__TASK TO CARRY OUT__:
Lines to return, exactly: from the line with "Share the reply" to the line with "Click the Run" in the entries below, both included.

--- DATA PROVIDED Enclosed Below ---

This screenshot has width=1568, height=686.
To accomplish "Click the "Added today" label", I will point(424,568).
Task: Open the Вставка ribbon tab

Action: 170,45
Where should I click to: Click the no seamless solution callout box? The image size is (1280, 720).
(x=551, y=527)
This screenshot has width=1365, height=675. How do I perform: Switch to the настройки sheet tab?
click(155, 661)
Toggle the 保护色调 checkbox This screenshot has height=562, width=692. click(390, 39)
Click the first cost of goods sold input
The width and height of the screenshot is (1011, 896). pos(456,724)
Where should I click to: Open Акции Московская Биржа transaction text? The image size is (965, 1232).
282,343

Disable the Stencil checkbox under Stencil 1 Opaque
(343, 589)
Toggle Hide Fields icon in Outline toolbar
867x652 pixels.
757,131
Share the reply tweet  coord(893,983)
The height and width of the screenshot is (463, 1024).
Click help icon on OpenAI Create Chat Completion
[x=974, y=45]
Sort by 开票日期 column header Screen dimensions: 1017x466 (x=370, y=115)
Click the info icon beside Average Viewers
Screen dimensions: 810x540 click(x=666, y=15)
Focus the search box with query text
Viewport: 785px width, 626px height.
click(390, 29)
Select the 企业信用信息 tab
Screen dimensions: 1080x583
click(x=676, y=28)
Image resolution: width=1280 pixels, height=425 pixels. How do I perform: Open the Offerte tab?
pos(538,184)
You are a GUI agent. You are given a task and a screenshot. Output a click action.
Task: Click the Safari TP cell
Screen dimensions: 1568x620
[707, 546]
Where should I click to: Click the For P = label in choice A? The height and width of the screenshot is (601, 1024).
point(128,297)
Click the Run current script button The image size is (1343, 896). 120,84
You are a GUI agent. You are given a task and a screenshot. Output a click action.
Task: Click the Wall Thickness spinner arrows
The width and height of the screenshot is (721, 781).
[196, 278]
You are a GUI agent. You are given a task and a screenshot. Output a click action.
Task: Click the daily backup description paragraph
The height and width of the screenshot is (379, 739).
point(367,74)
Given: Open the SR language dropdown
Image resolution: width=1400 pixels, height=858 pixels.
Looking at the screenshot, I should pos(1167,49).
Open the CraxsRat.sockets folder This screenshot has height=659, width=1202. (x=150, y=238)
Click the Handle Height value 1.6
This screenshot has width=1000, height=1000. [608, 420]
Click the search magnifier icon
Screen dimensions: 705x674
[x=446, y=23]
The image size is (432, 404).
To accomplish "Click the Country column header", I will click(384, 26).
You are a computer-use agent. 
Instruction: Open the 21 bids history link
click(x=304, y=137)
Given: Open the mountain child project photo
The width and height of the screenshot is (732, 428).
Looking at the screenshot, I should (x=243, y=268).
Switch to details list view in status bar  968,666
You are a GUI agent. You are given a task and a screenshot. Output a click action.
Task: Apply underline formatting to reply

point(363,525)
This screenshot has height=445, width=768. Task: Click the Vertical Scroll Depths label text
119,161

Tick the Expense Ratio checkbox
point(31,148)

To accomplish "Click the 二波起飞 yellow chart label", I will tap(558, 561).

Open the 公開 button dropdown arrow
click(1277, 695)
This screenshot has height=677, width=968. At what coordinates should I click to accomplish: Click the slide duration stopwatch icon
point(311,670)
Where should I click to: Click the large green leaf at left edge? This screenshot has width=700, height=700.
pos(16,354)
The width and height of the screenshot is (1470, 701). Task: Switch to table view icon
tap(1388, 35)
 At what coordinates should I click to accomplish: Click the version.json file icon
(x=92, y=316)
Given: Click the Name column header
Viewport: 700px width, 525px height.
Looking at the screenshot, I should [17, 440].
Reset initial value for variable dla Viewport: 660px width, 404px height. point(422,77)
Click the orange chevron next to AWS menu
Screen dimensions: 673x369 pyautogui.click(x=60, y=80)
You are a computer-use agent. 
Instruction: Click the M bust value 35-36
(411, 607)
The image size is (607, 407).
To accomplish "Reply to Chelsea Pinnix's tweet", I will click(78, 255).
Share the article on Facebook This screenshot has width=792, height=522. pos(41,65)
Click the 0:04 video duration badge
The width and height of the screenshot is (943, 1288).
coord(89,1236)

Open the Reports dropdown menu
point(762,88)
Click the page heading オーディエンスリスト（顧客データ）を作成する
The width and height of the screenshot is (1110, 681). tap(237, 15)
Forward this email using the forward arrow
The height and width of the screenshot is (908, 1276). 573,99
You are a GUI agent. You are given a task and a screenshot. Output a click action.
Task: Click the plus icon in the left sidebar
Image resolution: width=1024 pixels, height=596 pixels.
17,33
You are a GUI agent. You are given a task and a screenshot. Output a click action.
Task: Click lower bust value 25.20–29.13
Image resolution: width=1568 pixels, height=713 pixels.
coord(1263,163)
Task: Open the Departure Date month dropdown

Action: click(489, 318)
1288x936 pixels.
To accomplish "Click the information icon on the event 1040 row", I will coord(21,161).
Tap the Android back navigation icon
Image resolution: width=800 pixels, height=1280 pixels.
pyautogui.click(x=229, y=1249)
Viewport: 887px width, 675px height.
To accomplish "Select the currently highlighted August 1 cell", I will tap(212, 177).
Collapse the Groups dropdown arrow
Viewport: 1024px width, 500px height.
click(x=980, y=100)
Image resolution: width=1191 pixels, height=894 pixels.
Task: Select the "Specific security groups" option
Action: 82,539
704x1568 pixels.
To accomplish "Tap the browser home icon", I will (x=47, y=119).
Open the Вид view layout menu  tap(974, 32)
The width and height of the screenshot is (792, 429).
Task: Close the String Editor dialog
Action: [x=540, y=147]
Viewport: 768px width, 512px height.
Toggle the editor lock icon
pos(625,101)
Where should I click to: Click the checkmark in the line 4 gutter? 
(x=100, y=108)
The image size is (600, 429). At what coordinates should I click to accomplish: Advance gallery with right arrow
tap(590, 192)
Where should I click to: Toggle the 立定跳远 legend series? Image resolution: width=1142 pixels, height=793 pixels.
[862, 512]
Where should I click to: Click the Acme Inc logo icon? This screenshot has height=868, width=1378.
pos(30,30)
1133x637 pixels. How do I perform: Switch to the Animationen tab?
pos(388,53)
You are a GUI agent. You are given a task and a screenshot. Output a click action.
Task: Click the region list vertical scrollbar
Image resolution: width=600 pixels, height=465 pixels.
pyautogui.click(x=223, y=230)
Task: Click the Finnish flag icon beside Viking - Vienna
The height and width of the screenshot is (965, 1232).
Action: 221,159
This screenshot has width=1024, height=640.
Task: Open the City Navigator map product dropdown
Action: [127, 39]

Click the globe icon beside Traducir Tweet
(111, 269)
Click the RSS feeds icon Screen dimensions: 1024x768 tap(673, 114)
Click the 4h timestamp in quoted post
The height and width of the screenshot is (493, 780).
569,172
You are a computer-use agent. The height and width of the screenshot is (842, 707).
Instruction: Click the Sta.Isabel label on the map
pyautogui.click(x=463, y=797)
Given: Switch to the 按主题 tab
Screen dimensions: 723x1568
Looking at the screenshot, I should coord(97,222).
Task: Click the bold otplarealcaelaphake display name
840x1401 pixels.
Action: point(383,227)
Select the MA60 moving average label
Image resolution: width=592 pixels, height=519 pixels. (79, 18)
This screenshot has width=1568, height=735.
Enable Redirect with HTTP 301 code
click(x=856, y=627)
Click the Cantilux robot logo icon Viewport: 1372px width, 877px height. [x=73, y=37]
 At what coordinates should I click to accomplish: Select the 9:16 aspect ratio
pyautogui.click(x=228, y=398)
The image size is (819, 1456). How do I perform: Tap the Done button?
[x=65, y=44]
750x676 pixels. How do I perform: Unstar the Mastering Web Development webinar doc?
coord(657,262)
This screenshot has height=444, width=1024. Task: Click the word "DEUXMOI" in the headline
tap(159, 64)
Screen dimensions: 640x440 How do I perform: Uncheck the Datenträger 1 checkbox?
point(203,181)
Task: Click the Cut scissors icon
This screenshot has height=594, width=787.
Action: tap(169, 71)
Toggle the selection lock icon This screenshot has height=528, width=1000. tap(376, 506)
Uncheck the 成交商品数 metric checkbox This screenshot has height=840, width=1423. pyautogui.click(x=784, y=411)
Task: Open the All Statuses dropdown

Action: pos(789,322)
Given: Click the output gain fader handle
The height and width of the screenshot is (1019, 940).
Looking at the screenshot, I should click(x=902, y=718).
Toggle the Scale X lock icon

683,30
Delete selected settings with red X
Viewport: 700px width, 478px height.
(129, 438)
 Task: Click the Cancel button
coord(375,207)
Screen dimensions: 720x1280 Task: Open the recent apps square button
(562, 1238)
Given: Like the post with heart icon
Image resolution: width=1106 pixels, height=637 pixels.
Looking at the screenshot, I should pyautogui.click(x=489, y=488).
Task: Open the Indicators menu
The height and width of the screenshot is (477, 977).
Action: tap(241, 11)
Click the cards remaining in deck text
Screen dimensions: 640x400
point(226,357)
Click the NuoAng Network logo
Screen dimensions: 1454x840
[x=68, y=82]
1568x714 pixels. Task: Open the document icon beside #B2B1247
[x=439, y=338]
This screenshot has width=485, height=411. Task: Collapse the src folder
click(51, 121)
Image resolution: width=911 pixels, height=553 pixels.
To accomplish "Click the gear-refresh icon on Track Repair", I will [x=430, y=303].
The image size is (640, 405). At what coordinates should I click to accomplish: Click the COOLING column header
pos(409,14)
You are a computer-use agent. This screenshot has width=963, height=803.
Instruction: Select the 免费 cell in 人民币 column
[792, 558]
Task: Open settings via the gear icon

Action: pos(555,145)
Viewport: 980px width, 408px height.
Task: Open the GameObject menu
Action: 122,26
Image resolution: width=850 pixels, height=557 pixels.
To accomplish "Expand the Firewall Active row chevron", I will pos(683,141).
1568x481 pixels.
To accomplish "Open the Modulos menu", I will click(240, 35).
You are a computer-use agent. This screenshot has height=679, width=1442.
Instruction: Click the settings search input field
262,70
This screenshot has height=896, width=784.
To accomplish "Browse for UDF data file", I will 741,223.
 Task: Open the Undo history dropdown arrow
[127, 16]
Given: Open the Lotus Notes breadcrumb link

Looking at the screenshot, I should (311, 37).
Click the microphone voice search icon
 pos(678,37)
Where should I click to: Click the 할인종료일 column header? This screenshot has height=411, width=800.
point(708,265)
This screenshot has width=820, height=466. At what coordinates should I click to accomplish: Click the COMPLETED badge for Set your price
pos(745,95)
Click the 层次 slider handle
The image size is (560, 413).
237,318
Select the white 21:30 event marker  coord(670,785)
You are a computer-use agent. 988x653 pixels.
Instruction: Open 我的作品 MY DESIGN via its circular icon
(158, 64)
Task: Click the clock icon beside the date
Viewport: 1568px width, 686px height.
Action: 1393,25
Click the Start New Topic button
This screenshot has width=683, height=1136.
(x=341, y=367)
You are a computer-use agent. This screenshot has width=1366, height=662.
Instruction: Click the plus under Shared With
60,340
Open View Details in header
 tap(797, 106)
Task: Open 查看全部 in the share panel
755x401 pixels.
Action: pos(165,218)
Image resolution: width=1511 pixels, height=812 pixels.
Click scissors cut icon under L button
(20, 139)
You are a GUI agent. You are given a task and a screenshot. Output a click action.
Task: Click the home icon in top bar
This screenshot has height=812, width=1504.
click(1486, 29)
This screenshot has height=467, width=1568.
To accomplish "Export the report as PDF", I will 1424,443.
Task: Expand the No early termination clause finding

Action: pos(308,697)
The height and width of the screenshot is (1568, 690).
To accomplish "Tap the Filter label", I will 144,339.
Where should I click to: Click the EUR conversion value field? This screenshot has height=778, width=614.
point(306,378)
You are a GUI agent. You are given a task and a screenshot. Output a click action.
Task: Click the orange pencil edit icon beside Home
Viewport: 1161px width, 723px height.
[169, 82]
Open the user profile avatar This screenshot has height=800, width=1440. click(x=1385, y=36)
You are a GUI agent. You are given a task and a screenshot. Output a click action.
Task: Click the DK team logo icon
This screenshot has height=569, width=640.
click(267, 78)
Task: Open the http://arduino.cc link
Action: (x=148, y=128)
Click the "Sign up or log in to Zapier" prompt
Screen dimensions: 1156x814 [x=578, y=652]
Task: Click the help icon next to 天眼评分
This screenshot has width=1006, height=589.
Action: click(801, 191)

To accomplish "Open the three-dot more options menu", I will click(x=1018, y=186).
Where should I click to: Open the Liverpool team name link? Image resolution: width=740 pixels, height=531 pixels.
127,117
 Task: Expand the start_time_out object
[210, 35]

--- End of Enclosed DATA PROVIDED ---

__TASK RESPONSE__:
Share the reply tweet  coord(893,983)
The height and width of the screenshot is (463, 1024).
Click help icon on OpenAI Create Chat Completion
[x=974, y=45]
Sort by 开票日期 column header Screen dimensions: 1017x466 (x=370, y=115)
Click the info icon beside Average Viewers
Screen dimensions: 810x540 click(x=666, y=15)
Focus the search box with query text
Viewport: 785px width, 626px height.
click(390, 29)
Select the 企业信用信息 tab
Screen dimensions: 1080x583
click(x=676, y=28)
Image resolution: width=1280 pixels, height=425 pixels. How do I perform: Open the Offerte tab?
pos(538,184)
You are a GUI agent. You are given a task and a screenshot. Output a click action.
Task: Click the Safari TP cell
Screen dimensions: 1568x620
[707, 546]
Where should I click to: Click the For P = label in choice A? The height and width of the screenshot is (601, 1024).
point(128,297)
Click the Run current script button The image size is (1343, 896). 120,84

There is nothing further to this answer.